Task directions: Write out each line of the material below exactly as given.
BEGIN
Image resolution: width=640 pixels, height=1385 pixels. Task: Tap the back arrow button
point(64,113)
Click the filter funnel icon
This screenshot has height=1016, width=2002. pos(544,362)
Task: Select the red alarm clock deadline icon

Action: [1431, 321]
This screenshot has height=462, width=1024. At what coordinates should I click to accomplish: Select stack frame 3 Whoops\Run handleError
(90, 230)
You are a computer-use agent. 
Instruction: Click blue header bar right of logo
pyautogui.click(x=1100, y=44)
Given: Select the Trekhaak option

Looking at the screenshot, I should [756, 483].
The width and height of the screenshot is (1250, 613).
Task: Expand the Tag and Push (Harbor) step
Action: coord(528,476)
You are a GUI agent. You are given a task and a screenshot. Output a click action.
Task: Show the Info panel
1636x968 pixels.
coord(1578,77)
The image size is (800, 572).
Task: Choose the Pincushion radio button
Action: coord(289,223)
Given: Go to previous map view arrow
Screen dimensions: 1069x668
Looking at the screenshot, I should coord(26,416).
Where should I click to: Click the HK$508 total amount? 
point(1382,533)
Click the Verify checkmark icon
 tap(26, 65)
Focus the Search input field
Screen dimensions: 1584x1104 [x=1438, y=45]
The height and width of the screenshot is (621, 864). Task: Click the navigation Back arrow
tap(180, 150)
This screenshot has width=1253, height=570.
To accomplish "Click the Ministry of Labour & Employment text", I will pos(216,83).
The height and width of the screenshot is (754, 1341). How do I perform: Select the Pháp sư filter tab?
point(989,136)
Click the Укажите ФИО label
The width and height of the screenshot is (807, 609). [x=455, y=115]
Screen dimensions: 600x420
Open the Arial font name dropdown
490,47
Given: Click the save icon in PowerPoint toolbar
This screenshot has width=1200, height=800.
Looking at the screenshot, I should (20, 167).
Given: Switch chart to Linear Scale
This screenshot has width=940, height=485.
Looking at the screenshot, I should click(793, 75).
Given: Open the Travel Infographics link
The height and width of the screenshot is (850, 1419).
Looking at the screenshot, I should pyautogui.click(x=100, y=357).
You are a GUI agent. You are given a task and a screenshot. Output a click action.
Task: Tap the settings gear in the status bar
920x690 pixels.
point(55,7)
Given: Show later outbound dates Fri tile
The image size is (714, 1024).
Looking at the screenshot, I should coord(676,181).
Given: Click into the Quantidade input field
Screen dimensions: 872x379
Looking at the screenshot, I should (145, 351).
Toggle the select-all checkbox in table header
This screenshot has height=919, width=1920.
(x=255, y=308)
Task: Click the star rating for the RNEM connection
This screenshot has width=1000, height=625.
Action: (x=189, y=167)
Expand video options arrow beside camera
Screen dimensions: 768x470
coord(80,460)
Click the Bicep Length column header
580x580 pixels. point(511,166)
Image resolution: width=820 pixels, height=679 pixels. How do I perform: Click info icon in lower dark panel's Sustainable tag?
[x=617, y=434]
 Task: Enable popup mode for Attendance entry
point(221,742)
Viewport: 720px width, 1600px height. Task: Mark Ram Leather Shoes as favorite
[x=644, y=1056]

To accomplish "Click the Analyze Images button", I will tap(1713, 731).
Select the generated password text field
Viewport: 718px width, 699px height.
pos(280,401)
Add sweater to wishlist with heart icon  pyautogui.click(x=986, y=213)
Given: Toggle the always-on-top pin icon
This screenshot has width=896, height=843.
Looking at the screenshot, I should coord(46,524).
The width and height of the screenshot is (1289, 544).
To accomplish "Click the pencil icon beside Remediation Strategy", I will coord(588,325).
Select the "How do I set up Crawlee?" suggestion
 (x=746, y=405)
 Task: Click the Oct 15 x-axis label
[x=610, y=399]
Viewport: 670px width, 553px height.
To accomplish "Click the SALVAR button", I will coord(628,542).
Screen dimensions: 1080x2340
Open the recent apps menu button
END
Written response:
Image resolution: width=640 pixels, height=1385 pixels. Task: Tap the back arrow button
point(64,113)
Click the filter funnel icon
This screenshot has height=1016, width=2002. pos(544,362)
Task: Select the red alarm clock deadline icon

Action: [1431, 321]
This screenshot has height=462, width=1024. At what coordinates should I click to accomplish: Select stack frame 3 Whoops\Run handleError
(90, 230)
You are a computer-use agent. 
Instruction: Click blue header bar right of logo
pyautogui.click(x=1100, y=44)
Given: Select the Trekhaak option

Looking at the screenshot, I should [756, 483].
The width and height of the screenshot is (1250, 613).
Task: Expand the Tag and Push (Harbor) step
Action: coord(528,476)
You are a GUI agent. You are given a task and a screenshot. Output a click action.
Task: Show the Info panel
1636x968 pixels.
coord(1578,77)
The image size is (800, 572).
Task: Choose the Pincushion radio button
Action: coord(289,223)
Given: Go to previous map view arrow
Screen dimensions: 1069x668
Looking at the screenshot, I should coord(26,416).
Where should I click to: Click the HK$508 total amount? 
point(1382,533)
Click the Verify checkmark icon
 tap(26, 65)
Focus the Search input field
Screen dimensions: 1584x1104 [x=1438, y=45]
The height and width of the screenshot is (621, 864). Task: Click the navigation Back arrow
tap(180, 150)
This screenshot has width=1253, height=570.
To accomplish "Click the Ministry of Labour & Employment text", I will pos(216,83).
The height and width of the screenshot is (754, 1341). How do I perform: Select the Pháp sư filter tab?
point(989,136)
Click the Укажите ФИО label
The width and height of the screenshot is (807, 609). [x=455, y=115]
Screen dimensions: 600x420
Open the Arial font name dropdown
490,47
Given: Click the save icon in PowerPoint toolbar
This screenshot has width=1200, height=800.
Looking at the screenshot, I should (20, 167).
Given: Switch chart to Linear Scale
This screenshot has width=940, height=485.
Looking at the screenshot, I should click(793, 75).
Given: Open the Travel Infographics link
The height and width of the screenshot is (850, 1419).
Looking at the screenshot, I should pyautogui.click(x=100, y=357).
You are a GUI agent. You are given a task and a screenshot. Output a click action.
Task: Tap the settings gear in the status bar
920x690 pixels.
point(55,7)
Given: Show later outbound dates Fri tile
The image size is (714, 1024).
Looking at the screenshot, I should coord(676,181).
Given: Click into the Quantidade input field
Screen dimensions: 872x379
Looking at the screenshot, I should (145, 351).
Toggle the select-all checkbox in table header
This screenshot has height=919, width=1920.
(x=255, y=308)
Task: Click the star rating for the RNEM connection
This screenshot has width=1000, height=625.
Action: (x=189, y=167)
Expand video options arrow beside camera
Screen dimensions: 768x470
coord(80,460)
Click the Bicep Length column header
580x580 pixels. point(511,166)
Image resolution: width=820 pixels, height=679 pixels. How do I perform: Click info icon in lower dark panel's Sustainable tag?
[x=617, y=434]
 Task: Enable popup mode for Attendance entry
point(221,742)
Viewport: 720px width, 1600px height. Task: Mark Ram Leather Shoes as favorite
[x=644, y=1056]

To accomplish "Click the Analyze Images button", I will tap(1713, 731).
Select the generated password text field
Viewport: 718px width, 699px height.
pos(280,401)
Add sweater to wishlist with heart icon  pyautogui.click(x=986, y=213)
Given: Toggle the always-on-top pin icon
This screenshot has width=896, height=843.
Looking at the screenshot, I should coord(46,524).
The width and height of the screenshot is (1289, 544).
To accomplish "Click the pencil icon beside Remediation Strategy", I will coord(588,325).
Select the "How do I set up Crawlee?" suggestion
 (x=746, y=405)
 Task: Click the Oct 15 x-axis label
[x=610, y=399]
Viewport: 670px width, 553px height.
To accomplish "Click the SALVAR button", I will coord(628,542).
Screen dimensions: 1080x2340
Open the recent apps menu button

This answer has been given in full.